Pour aller plus loin dans la simplification, une application mobile CPF va voir le jour. Il sera possible de « s’inscrire à la formation et de la payer directement [avec le crédit formation accumulé] (…) sans validation administrative » indique le ministère du Travail. Pour se décider, les utilisateurs auront accès à plusieurs données : taux d’insertion dans l’emploi après la formation, salaire prévisionnel à l’embauche, mais aussi les avis et les notes des autres participants aux formations. Ce « Trip Advisor » de la formation professionnelle, déjà expérimenté en Île-de-France, doit permettre de rendre le système plus transparent.

De l’emploi garanti ?

Plusieurs experts expriment néanmoins des réserves sur le plan de bataille du gouvernement. La fédération de la formation professionnelle (FFP) s’inquiète par exemple pour l’accompagnement des salariés ayant besoin d’être épaulés pour trouver une formation, faire un bilan de compétence, ou définir leur projet professionnel. Pour l’exécutif, cet accompagnement devrait être confié à un « opérateur de conseil » (public ou privé) par région, désigné après un appel d’offres.

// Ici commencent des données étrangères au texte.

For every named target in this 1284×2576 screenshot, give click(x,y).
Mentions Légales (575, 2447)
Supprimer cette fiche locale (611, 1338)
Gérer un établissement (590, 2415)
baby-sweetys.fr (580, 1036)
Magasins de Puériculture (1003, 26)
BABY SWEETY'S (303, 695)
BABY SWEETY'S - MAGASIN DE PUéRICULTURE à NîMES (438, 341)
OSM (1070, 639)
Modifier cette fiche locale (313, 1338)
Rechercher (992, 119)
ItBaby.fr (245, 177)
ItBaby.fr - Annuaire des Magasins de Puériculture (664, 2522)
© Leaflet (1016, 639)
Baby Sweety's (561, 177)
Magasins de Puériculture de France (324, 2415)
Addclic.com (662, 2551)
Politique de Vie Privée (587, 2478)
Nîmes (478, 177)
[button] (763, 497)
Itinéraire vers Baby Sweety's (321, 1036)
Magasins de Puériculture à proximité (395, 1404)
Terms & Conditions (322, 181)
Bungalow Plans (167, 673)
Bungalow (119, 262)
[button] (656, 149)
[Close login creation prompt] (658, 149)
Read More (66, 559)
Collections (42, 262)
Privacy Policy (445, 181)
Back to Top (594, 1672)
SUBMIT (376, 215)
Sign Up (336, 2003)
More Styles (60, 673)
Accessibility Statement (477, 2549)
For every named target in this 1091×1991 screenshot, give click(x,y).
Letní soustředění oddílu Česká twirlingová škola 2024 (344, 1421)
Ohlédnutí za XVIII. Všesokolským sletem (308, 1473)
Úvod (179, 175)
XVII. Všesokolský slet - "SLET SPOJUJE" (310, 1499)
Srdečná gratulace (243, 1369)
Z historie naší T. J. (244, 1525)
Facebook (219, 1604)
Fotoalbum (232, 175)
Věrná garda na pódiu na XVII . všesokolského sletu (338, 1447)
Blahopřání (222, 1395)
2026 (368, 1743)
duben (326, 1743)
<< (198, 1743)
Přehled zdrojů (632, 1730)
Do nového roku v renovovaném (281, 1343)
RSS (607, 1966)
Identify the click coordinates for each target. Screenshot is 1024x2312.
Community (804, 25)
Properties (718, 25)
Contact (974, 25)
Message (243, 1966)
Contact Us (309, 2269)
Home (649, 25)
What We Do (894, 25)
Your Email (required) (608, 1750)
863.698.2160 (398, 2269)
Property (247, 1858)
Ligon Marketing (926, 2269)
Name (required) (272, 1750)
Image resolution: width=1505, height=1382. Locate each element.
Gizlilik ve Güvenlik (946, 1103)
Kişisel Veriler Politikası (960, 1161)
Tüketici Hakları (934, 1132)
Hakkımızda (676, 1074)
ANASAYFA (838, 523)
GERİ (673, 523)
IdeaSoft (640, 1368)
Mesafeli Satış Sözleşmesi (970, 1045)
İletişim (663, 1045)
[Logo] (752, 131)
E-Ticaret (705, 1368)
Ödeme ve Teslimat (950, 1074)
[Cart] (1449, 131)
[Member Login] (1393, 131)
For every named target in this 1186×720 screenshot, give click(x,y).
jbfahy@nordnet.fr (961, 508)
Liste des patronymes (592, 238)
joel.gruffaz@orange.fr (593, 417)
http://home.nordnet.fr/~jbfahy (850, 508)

« Un acteur par région, ce n’est pas suffisant, estime Emmanuelle Pérès, déléguée générale de la FFP. Il faut que le marché de l’accompagnement soit aussi ouvert que celui de la formation, faute de quoi certains salariés risquent d’être moins bien conseillés et aiguillés ».

Pour Bruno Ducoudré, économiste à l’OFCE, il faut aussi prendre garde au « mirage » de la formation professionnelle. « C’est illusoire de penser que la formation va automatiquement créer de l’emploi, prévient le spécialiste. » Pour s’en convaincre, il suffit de regarder le nombre de demandeurs d’emploi en catégorie A : 3,4 millions fin 2017. Un total largement supérieur aux offres « non-pourvues » de Pôle emploi (environ 200.000 CDI ou CDD supérieurs à 6 mois) faute de candidats.